WHAT THE TASK ASKS: Please reproduce the data below exactly, from the first line through the line containing "Open System Settings with notification badge", and leave every later line out.

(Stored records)
▬▬▬▬▬▬

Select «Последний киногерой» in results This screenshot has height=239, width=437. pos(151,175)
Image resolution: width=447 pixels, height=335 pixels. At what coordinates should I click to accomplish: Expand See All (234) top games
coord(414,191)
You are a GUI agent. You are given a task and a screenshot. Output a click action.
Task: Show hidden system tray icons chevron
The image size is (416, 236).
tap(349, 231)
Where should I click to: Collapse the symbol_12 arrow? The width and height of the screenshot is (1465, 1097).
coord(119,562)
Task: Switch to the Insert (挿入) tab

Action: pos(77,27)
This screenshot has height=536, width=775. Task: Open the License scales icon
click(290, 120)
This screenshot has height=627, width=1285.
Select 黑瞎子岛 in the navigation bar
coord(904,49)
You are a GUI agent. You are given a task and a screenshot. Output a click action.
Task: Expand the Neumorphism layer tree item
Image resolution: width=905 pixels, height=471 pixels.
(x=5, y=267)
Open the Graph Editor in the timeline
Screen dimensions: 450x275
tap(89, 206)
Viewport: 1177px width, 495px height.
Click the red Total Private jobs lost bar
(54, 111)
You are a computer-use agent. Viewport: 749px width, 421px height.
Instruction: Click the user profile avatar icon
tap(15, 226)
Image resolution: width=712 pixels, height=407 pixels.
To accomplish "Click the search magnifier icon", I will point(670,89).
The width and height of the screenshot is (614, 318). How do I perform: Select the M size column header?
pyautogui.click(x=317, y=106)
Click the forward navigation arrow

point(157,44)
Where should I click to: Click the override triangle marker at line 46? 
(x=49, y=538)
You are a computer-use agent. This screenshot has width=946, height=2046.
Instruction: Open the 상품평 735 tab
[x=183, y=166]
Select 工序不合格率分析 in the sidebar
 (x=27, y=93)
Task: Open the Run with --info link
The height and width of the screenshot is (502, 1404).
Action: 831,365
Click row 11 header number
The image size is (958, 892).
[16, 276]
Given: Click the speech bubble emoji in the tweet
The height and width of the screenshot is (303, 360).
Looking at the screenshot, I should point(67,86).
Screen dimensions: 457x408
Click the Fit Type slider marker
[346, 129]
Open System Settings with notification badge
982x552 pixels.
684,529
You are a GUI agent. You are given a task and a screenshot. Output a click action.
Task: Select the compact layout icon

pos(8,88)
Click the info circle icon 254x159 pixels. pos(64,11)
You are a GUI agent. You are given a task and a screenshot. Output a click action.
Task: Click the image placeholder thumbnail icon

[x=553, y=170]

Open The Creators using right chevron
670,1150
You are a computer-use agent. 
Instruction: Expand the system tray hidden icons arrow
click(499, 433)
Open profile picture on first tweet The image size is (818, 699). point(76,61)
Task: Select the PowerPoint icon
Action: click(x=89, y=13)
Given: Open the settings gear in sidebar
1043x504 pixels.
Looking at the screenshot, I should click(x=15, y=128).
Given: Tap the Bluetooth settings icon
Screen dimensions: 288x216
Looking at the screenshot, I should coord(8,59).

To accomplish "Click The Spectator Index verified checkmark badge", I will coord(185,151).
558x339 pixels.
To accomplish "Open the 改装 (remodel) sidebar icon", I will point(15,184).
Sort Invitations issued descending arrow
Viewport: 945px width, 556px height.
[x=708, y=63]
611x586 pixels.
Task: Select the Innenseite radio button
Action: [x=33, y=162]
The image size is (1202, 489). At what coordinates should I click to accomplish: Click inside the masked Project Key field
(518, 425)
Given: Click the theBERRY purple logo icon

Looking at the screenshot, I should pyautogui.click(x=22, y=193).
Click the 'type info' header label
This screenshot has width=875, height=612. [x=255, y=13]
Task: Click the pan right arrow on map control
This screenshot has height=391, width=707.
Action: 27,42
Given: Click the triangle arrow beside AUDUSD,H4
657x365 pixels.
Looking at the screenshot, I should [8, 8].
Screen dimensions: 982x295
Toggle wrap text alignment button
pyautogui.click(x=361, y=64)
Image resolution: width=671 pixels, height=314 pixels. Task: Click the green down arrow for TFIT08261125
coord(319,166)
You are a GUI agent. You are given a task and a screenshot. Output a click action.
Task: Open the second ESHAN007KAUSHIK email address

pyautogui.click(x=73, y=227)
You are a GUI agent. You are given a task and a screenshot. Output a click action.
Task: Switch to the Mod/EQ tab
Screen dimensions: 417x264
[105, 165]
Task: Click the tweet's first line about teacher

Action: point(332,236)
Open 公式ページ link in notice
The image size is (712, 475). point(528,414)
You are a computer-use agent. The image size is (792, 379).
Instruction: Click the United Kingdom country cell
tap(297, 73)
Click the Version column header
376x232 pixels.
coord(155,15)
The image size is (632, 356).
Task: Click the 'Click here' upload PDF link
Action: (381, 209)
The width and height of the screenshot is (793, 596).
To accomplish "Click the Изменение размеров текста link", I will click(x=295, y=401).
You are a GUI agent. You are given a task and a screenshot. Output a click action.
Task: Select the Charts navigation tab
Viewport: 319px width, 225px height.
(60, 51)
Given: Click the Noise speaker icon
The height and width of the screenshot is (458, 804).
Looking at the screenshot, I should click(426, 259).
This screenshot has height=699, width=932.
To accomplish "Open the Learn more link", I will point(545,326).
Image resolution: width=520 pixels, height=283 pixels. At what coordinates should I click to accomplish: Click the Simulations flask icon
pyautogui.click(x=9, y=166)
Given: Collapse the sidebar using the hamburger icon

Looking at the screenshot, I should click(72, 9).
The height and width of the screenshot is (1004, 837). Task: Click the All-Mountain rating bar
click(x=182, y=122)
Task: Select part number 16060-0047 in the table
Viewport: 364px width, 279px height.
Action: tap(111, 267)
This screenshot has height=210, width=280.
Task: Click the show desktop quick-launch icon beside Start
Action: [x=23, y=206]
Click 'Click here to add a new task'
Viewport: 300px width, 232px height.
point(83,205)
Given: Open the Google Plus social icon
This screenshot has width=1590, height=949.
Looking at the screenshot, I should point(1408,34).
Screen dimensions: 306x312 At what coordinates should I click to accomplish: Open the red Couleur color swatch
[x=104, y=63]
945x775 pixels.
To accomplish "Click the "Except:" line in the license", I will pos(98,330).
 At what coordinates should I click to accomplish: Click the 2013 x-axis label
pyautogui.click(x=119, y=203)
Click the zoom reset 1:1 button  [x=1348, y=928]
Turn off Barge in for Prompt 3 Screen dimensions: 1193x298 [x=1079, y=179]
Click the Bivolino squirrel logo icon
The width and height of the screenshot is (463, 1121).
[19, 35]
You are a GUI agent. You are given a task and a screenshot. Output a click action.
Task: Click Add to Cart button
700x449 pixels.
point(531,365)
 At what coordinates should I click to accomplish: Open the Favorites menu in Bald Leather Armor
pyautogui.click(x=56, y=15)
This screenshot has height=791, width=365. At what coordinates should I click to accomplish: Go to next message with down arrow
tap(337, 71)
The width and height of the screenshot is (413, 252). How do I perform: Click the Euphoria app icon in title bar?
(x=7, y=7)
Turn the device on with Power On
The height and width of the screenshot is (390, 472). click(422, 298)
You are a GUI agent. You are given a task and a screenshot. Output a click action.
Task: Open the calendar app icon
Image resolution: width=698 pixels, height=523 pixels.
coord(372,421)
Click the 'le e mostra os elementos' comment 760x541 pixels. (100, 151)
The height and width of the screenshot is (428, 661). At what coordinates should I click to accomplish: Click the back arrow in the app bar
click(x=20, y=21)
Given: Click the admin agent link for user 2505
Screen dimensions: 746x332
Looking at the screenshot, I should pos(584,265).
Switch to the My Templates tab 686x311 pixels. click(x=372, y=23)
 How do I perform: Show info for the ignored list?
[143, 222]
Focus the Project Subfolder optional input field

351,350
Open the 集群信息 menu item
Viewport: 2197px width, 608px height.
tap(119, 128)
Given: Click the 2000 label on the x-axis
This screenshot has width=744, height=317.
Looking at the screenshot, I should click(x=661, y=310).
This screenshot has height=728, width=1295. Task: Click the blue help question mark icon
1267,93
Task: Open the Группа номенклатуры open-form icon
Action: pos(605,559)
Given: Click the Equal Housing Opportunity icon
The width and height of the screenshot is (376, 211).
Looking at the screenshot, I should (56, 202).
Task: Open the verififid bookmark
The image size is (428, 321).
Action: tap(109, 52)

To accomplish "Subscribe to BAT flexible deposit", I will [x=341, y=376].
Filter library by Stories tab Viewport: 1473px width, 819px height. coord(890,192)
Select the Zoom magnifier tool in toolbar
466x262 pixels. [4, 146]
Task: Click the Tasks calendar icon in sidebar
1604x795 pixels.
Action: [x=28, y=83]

▬▬▬▬▬▬

TASK RESULT:
Select «Последний киногерой» in results This screenshot has height=239, width=437. pos(151,175)
Image resolution: width=447 pixels, height=335 pixels. At what coordinates should I click to accomplish: Expand See All (234) top games
coord(414,191)
You are a GUI agent. You are given a task and a screenshot. Output a click action.
Task: Show hidden system tray icons chevron
The image size is (416, 236).
tap(349, 231)
Where should I click to: Collapse the symbol_12 arrow? The width and height of the screenshot is (1465, 1097).
coord(119,562)
Task: Switch to the Insert (挿入) tab

Action: pos(77,27)
This screenshot has height=536, width=775. Task: Open the License scales icon
click(290, 120)
This screenshot has height=627, width=1285.
Select 黑瞎子岛 in the navigation bar
coord(904,49)
You are a GUI agent. You are given a task and a screenshot. Output a click action.
Task: Expand the Neumorphism layer tree item
Image resolution: width=905 pixels, height=471 pixels.
(x=5, y=267)
Open the Graph Editor in the timeline
Screen dimensions: 450x275
tap(89, 206)
Viewport: 1177px width, 495px height.
Click the red Total Private jobs lost bar
(54, 111)
You are a computer-use agent. Viewport: 749px width, 421px height.
Instruction: Click the user profile avatar icon
tap(15, 226)
Image resolution: width=712 pixels, height=407 pixels.
To accomplish "Click the search magnifier icon", I will point(670,89).
The width and height of the screenshot is (614, 318). How do I perform: Select the M size column header?
pyautogui.click(x=317, y=106)
Click the forward navigation arrow

point(157,44)
Where should I click to: Click the override triangle marker at line 46? 
(x=49, y=538)
You are a computer-use agent. This screenshot has width=946, height=2046.
Instruction: Open the 상품평 735 tab
[x=183, y=166]
Select 工序不合格率分析 in the sidebar
 (x=27, y=93)
Task: Open the Run with --info link
The height and width of the screenshot is (502, 1404).
Action: 831,365
Click row 11 header number
The image size is (958, 892).
[16, 276]
Given: Click the speech bubble emoji in the tweet
The height and width of the screenshot is (303, 360).
Looking at the screenshot, I should point(67,86).
Screen dimensions: 457x408
Click the Fit Type slider marker
[346, 129]
Open System Settings with notification badge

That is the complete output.